Deuxième temps : le travail à une rêne

Je renvoie cette fois-ci à Elisabeth de Corbigny et aux exercices qu’elle préconise dans le tome 2 de son livre Equitation éthologique (éd. Vigot). Ils préparent notre cheval au travail monté. Ils sont le traitement de base de notre thérapie. Il oblige le cheval, sans conflit (grâce au pompage permanent de la rêne unique qui empêche le cheval de s’appuyer), à céder aux pressions et à donner sa tête, ses hanches et ses épaules. Tout cela dans l’asymétrie (nouvel équilibre donc nouvelles habiletés) et le rassembler. A lui seul il rétablit la dominance (respect, attention) et la confiance dans la décontraction (à condition de posséder les habiletés et le tact nécessaires). Je rappelle pour mémoire 7 exercices de base :

Flexion latérale d’encolure
Déplacement latéral des hanches
Marche + arrêt d’urgence
Marche + arrêt d’urgence + reculer
Marche + pli + moteur
Marche + pli + moteur + arrêt d’urgence + reculer
Marche + pli + moteur + épaule + marche…
À noter et retenir

La flexion latérale d’encolure est une excellente préparation à la flexion de nuque.

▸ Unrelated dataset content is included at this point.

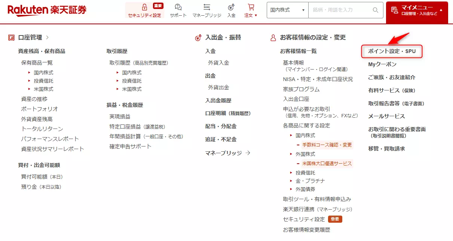453x241 pixels.
Task: Select the サポート speech-bubble icon
Action: [x=178, y=7]
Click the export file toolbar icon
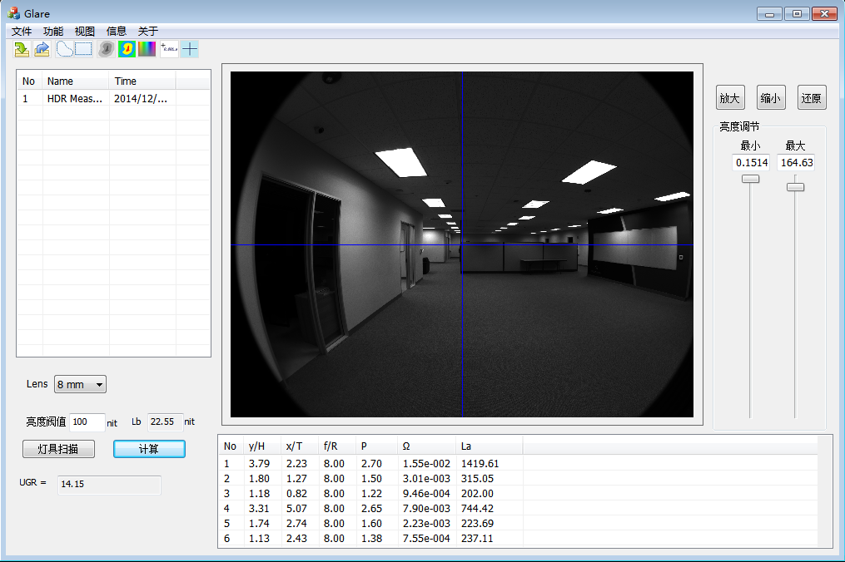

L’exercice N° 2 est fondamental pour les chevaux difficiles car il permet d’une manière quasi instantanée de transformer une réaction d’opposition ou de fuite en un acte de dominance de notre part qui remet immédiatement les choses en place. Il est lié à un effet de rêne (directe d’opposition) facile à faire aussi bien à pied que monté. Exemple d’application : le cheval qui bouge au montoir. (voir ci-après : travail sans rênes).

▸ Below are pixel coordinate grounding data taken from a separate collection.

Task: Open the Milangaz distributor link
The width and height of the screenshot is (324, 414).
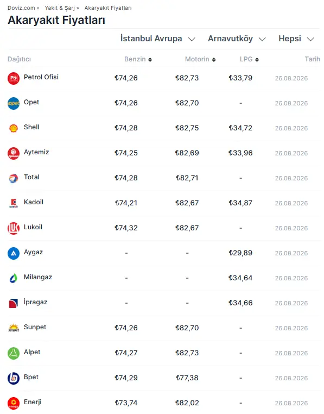Action: 38,277
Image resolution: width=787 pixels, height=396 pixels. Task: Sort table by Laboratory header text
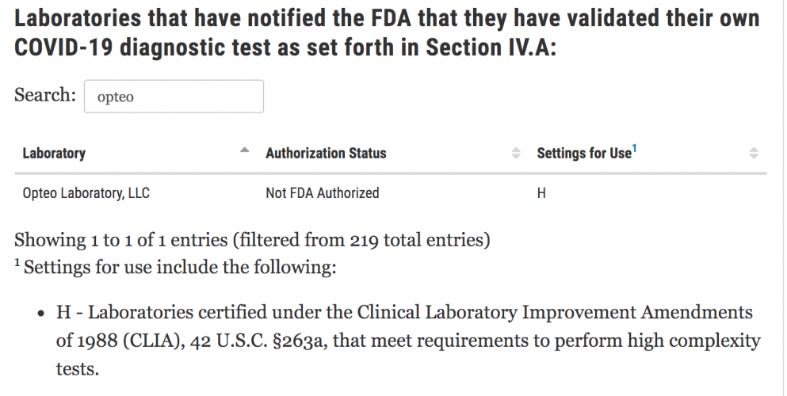click(54, 153)
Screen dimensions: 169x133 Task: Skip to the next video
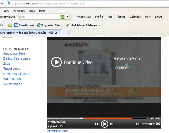(112, 124)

L’exercice N° 5 : marche + pli + moteur est difficile à obtenir car l’encolure ployée met naturellement du poids sur l’épaule interne, ce qui a tendance à faire tourner l’animal. Pour obtenir une marche rectiligne, il faut donc que le cheval compense en reportant du poids sur son épaule extérieure. Il ne le fera que si les épaules sont bien devant les hanches et que celles-ci poussent activement. Il faut donc beaucoup de moteur (impulsion) pour ce mouvement… plus de la compréhension de la part de votre animal (il peut se braquer s’il ne comprend pas votre demande) et beaucoup de tact de votre part. N’insistez pas si vous n’y arrivez pas, il sera plus facile à faire en selle.

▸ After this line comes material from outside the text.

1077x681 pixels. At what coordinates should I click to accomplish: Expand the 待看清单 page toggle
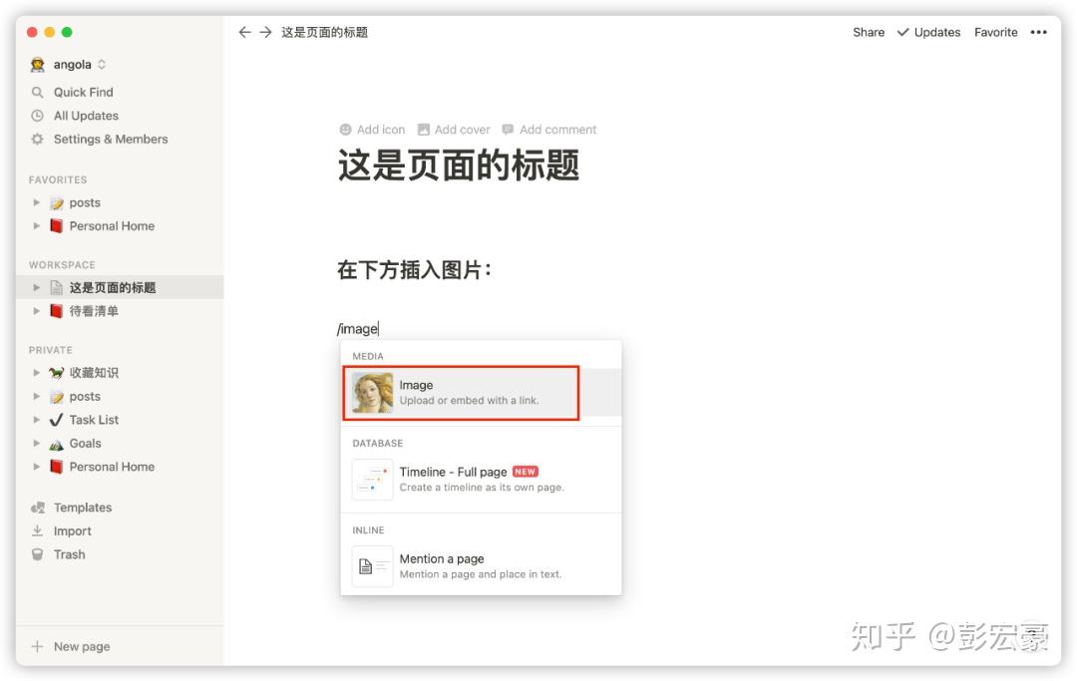coord(37,311)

Le septième exercice est lui aussi difficile pour les mêmes raisons.
Bilan de ce travail à pied

Par le travail en liberté nous avons posé les deux piliers de notre relation : dominance et amitié, qui ont rétabli respect, confiance et attention. Dans le travail en longe, nous avons préparé en particulier l’action des jambes, dans celui à une rêne, celle des mains. D’une manière plus générale, notre cheval s’est désensibilisé et a appris à céder aux pressions (à distance ou au contact). Il est devenu plus malléable, plus coopératif, physiquement et psychiquement. Il est prêt à être monté pour parfaire sa rééducation.